It was a delight to share the amazing food of San Francisco with my family, especially my college-age nieces who are just discovering their own palates and unique food interests. Our on-going joke was that we kept discovering the Best Ever. Best Ever coffee? Blue Bottle. Best Ever fast food burger? In-n-Out. Restaurant Burger? Nopa. Chocolate croissant? Tartine. Best over-all meal? Greens at sunset.
It is my hope that the sense memories of these tastes and smells and textures will stay with them and continue to weave magic into their lives. I probably won't be able to leave my nieces much in the way of material things, but if I've managed to share even the smallest drop of pleasure, sustenance, inspiration and delight in food and cooking, then I know I've been a decent aunt and can rest in peace: the family traditions will continue, and we will all be fed.
(Image: Dana Velden)

Comments (5)
Beautiful (and absolutely true) piece!
For us, it's now breakfast on Sunday. The kids have grown and moved away, but when we see them, it's on the weekend and for breakfast. We do it right, with a meat, a bread and eggs. French toast gets maple syrup, eggs get everything done to them and the sausage is always from the butcher who does it right. We sit, we eat, we slurp coffee, we pass around the paper, we talk, laugh and catch up on what happened and what is to come. It's wonderful and makes my week all the more brighter. When friends and family come into town, it's always breakfast at our place.
Sadly, the Christmas period is the only time I get to enjoy the familial table, and all the traditions we've constructed around the holiday get trotted out -- the seafood hotpot on Christmas eve, the sticky-rice-stuffed turkey on the big day, the turkey congee the next morning. It leaves me wistful to think that the next one is a whole 6 months away.
My strongest memories from childhood involve meals around the campfire as well as big meals with my German family. I had an aunt and uncle who had the gift of making people feel welcome, and food was always a big part of that.

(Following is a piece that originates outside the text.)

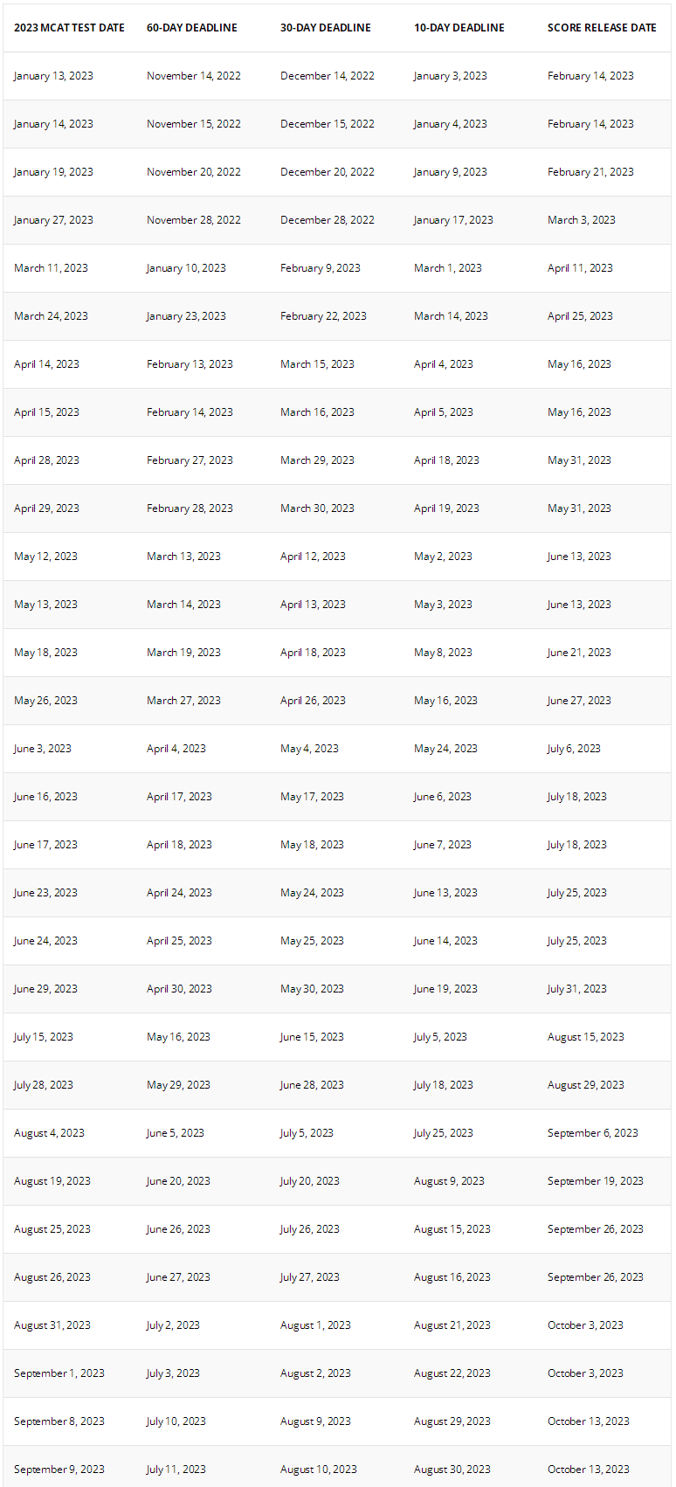Select the June 3, 2023 test date
The width and height of the screenshot is (676, 1487).
tap(43, 749)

@ lawoman, as I was reading I was wondering what my own childrens' strongest family-food memories will be and I'm thinking it probably also will be breakfast. Five or six years ago mornings were really chaotic, so in hopes of restoring order I started making simple hot breakfasts, and sitting them all down together and I read novels to them while they eat. We can't always sit down together at dinner but most of the time but most of the time they're all here before school, plus we've dined our way through some wonderful literature.

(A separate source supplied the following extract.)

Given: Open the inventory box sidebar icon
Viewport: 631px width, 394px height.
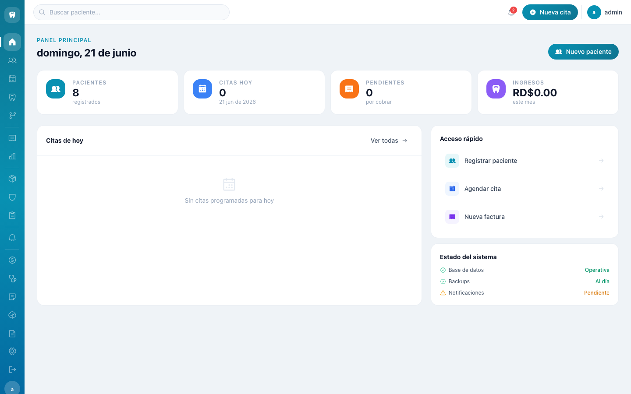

They're teens and preteens now and the school schedule has been reworked so drastically for this upcoming year that I don't think we'll be able to continue in this same way.
Sigh...I'm sure going to miss it.
when my grown up sons were small they loved what they now call Mom's chicken. what's that...oh, it's so embarrassing....plop cut up chicken on a cookie sheet. put pats of butter on top, shake some garlic salt & paprika on top. push in a 350 oven & every 15 min. brush the now melted butter on the top of chicken pieces. Arrrgh, it's so fatty. We ate fattier foods in the olden days and I didn't know better then...I showed them and I showed their partners how to make it...my sons said I had left something out of the recipe because when they made it, it didn't taste the same as when I cooked it. The memory of "Mom's chicken" lives on for the boys, although I find it too fatty to eat now.